(Data items)

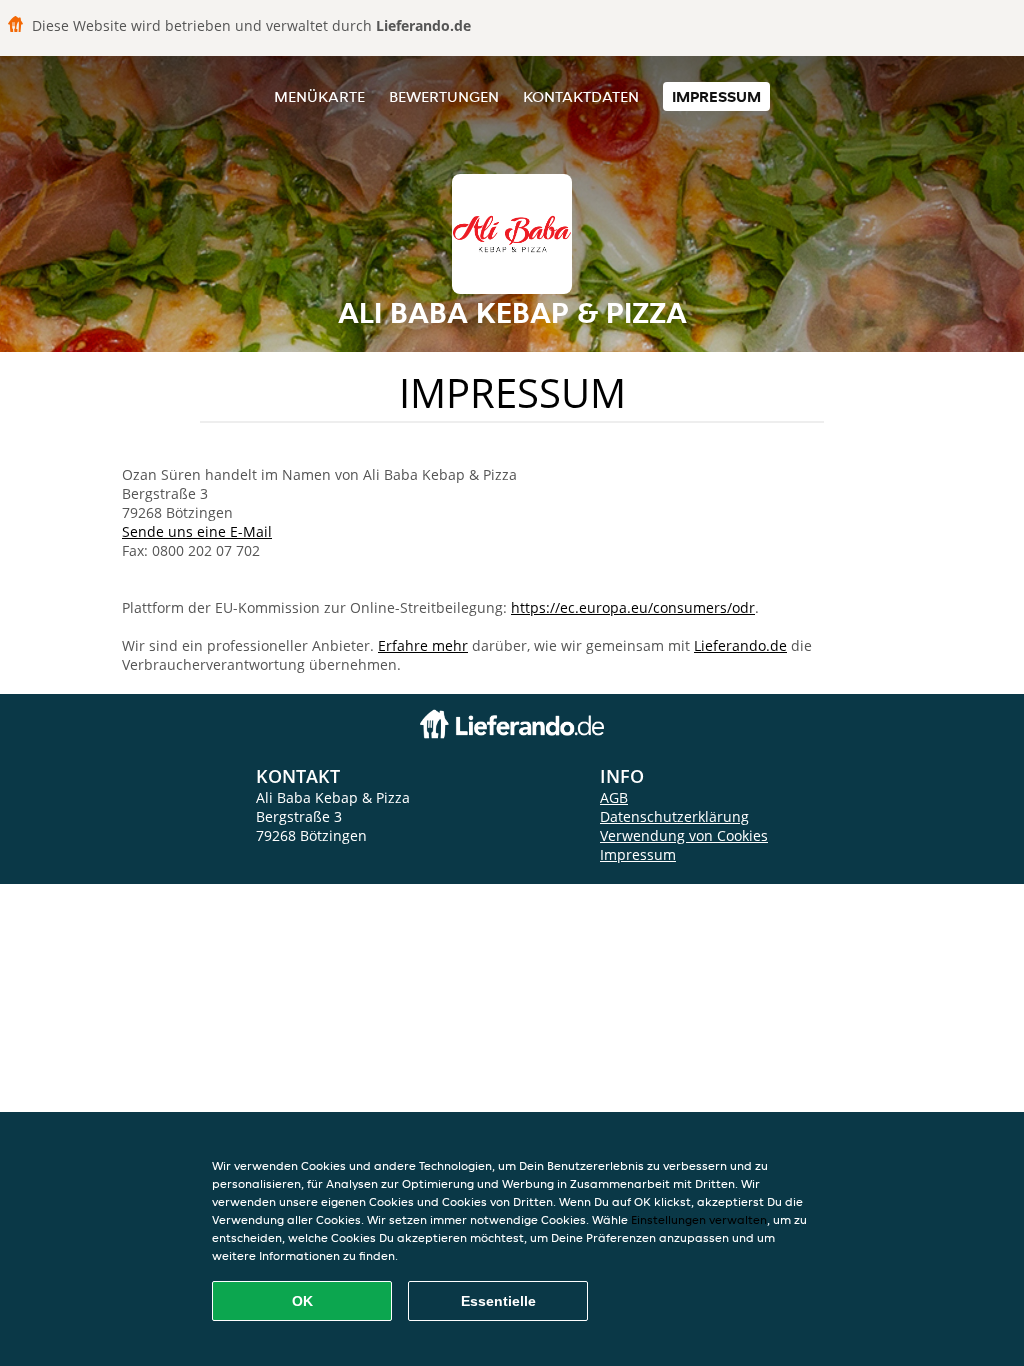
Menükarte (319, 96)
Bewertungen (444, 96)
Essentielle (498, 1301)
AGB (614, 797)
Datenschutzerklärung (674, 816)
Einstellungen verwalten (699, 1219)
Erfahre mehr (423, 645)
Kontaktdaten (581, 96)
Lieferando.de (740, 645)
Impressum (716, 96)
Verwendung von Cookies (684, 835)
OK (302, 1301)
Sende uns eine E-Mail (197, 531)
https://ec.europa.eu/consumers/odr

◆ **Problem statement**
Each line from the one containing "Impressum (716, 96)" to the end of the entries above should be copied exactly, and no other line.

◆ **Exercise response**
Impressum (716, 96)
Verwendung von Cookies (684, 835)
OK (302, 1301)
Sende uns eine E-Mail (197, 531)
https://ec.europa.eu/consumers/odr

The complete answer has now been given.